Forum Discussion

gerhackett's avatar
gerhackett
Icon for Nimbostratus rankNimbostratus
Oct 13, 2020

iRule to examine response HTML for image URLs

Hi,

 

I'd like to write an iRule to scan a HTML response body for image tags and store all of the source URLs in a table. I understand that once I've fired a HTTP::collect in a HTTP_REQUEST event, I can see retrieve the response body in the HTTP_RESPONSE_DATA event using HTTP::payload. However, I struggling with an approach to scan or parse the response string to find all of the image tags. I do not want to modify the response I only want to identify and store the image URLs.

 

Do you think it’s possible to do something like this in an iRule. I’ll only be processing a very small subset of responses, so I’m not too concerned with any performance overheads this may incur.

 

Thanks in advance,

 

Ger.

  • Hello Gerhackett.

    After collecting the HTTP payload, you can do something like this.

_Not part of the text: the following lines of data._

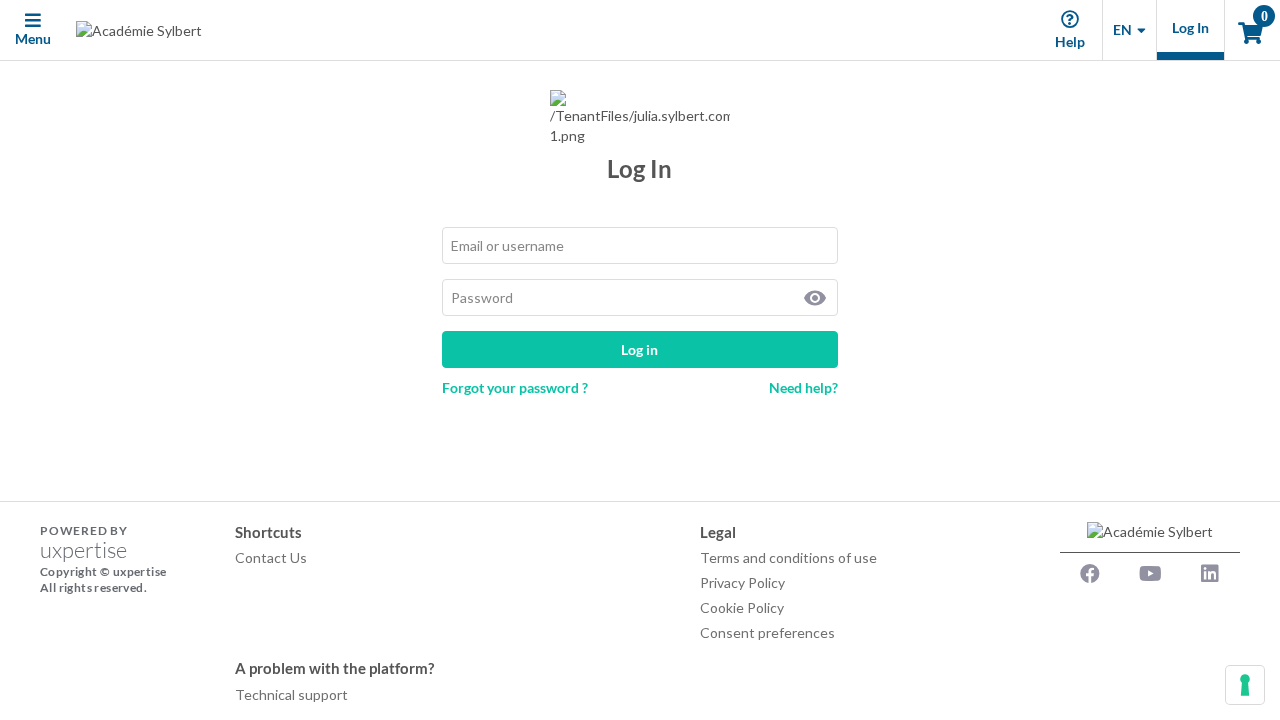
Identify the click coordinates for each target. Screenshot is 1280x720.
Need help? (803, 387)
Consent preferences (767, 632)
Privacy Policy (742, 582)
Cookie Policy (742, 607)
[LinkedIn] (1210, 574)
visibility (815, 298)
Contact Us (271, 557)
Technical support (291, 694)
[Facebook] (1090, 574)
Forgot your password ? (515, 387)
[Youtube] (1150, 574)
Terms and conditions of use (788, 557)
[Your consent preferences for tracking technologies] (1245, 685)
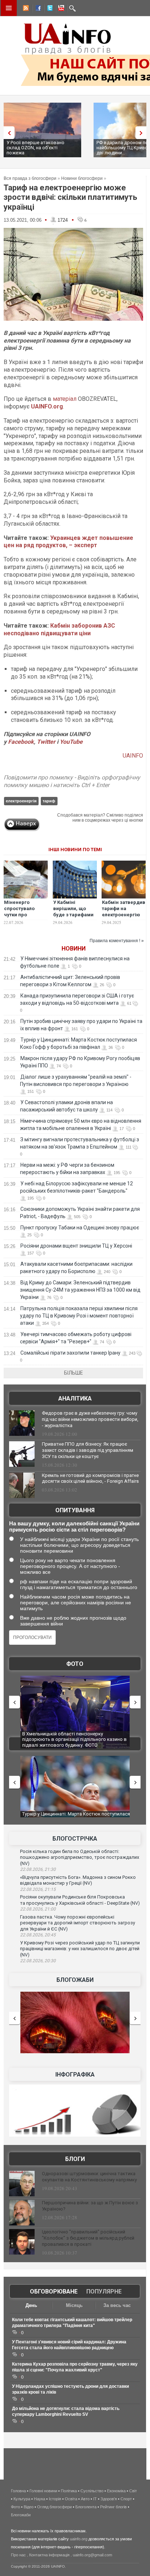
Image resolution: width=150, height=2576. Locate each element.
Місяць (74, 2305)
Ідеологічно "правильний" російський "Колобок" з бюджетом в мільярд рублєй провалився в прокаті (88, 2238)
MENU (9, 8)
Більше (73, 1373)
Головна (18, 2491)
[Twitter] (48, 9)
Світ (133, 2491)
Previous (7, 132)
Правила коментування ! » (117, 940)
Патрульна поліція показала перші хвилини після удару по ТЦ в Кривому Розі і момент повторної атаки (79, 1315)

    when HTTP_RESPONSE_DATA {
    	set find "https?://.*.jpg"
    	set indices [regexp -all -indices -inline $find [HTTP::payload]]
     
    	foreach idx $indices {
    		set start [ expr { [lindex $idx 0] } ]
    		set end [expr { [lindex $idx 1] } ]
    		log local0. "[substr [HTTP::payload] $start $end]"
    	}
    }

    Modify the regex properly to match your goal. You can test your regex here:

    https://regex101.com/

    Regards,

    Dario.

  • You can use an HTML profile + iRule to log all the src attributes which is fairly simple and less resource intensive compared to HTTP::collect but the src attribute obviously isn't a full path or URI if that's what you really need. In my example below the logged 'src' attribute is image/blacklogo.png while the full URL http://mywebsite.com/test/image/blacklogo.png. From here you could store the src attributes value in a table or a variable to be used later.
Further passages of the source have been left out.